Problem details
Wherever "Number" shows up in the records below, copy the whole line.

Data supplied
------

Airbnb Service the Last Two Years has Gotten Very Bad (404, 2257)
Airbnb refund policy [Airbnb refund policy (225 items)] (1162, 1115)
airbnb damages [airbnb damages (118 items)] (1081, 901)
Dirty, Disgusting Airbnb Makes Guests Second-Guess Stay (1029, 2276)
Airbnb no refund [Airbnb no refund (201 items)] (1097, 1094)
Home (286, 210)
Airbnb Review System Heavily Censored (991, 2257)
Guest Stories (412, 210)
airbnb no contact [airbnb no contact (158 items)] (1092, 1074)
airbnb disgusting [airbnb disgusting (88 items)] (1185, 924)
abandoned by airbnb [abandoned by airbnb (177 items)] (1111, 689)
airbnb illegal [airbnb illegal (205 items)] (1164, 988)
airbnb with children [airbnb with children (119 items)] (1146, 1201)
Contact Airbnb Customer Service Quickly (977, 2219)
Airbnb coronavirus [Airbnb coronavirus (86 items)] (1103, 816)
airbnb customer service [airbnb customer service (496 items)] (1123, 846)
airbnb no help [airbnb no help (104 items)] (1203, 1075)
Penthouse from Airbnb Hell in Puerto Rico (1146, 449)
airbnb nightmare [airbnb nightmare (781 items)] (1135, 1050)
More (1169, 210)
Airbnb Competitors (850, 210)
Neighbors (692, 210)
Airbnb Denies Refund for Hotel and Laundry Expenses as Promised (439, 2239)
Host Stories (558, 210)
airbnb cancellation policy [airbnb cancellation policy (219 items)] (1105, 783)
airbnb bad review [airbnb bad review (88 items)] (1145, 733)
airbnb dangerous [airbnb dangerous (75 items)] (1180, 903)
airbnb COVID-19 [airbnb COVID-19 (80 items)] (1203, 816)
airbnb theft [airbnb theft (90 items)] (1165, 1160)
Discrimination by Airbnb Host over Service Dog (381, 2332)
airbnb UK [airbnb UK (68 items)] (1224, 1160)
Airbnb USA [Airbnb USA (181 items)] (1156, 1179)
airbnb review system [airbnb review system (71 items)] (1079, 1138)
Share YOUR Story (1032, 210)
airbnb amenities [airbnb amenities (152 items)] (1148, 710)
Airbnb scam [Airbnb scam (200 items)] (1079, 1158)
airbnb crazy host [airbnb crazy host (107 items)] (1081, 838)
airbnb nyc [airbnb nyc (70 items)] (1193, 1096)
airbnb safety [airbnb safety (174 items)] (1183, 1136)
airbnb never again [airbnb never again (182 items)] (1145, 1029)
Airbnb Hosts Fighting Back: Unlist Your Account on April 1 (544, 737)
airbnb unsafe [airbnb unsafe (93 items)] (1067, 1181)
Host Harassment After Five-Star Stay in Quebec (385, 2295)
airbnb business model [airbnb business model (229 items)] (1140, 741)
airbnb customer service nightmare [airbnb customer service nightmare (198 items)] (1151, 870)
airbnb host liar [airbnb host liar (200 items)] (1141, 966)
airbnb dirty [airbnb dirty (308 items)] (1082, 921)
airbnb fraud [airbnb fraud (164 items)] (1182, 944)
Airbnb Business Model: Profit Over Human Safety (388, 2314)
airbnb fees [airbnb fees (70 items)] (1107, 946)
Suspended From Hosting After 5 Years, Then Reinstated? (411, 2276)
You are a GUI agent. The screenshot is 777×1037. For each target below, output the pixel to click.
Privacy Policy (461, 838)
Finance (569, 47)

------

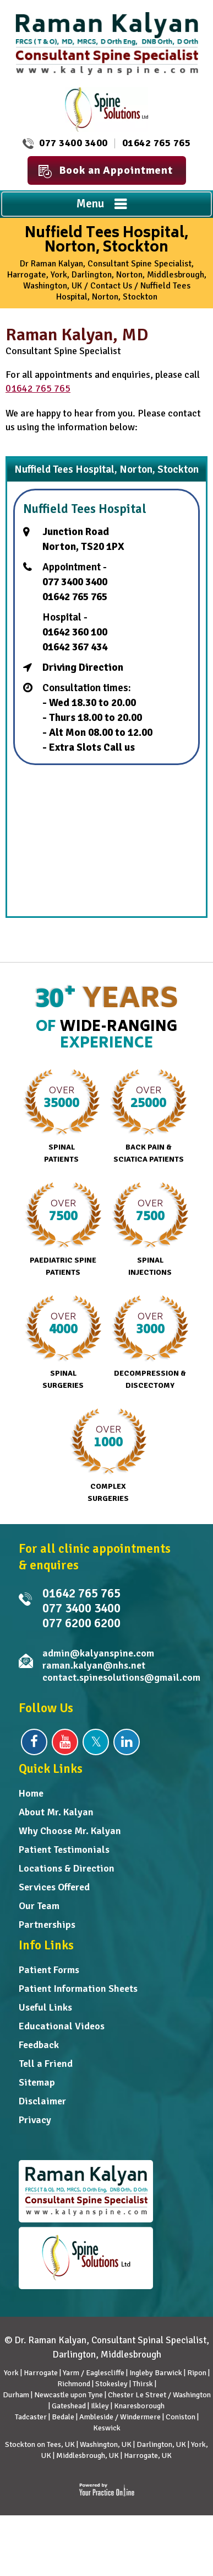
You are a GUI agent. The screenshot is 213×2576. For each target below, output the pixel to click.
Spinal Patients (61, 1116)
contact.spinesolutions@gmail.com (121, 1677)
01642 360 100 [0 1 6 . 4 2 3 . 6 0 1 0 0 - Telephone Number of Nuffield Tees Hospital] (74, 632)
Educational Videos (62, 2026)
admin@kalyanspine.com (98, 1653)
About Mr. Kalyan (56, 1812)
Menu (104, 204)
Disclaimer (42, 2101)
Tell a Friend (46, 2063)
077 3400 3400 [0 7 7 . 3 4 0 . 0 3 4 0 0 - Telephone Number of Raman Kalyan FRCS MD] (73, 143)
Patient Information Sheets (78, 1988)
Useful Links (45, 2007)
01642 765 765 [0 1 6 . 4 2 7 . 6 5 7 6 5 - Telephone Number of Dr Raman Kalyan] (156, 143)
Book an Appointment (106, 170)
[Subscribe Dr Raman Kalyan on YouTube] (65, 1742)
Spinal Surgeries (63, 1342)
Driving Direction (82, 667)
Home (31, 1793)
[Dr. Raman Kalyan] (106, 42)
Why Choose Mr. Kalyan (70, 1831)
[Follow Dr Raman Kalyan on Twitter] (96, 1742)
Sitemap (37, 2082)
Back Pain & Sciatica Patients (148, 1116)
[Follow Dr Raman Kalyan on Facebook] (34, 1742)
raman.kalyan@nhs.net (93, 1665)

------

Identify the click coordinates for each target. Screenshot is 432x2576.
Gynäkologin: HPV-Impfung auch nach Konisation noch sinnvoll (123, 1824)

------

The completed task
01642 360 100 [0 1 6 . 4 2 3 . 6 0 1 0 0 - Telephone Number of Nuffield Tees Hospital] (74, 632)
077 3400 3400 [0 7 7 . 3 4 0 . 0 3 4 0 0 - Telephone Number of Raman Kalyan FRCS MD] (73, 143)
01642 765 765 [0 1 6 . 4 2 7 . 6 5 7 6 5 - Telephone Number of Dr Raman Kalyan] (156, 143)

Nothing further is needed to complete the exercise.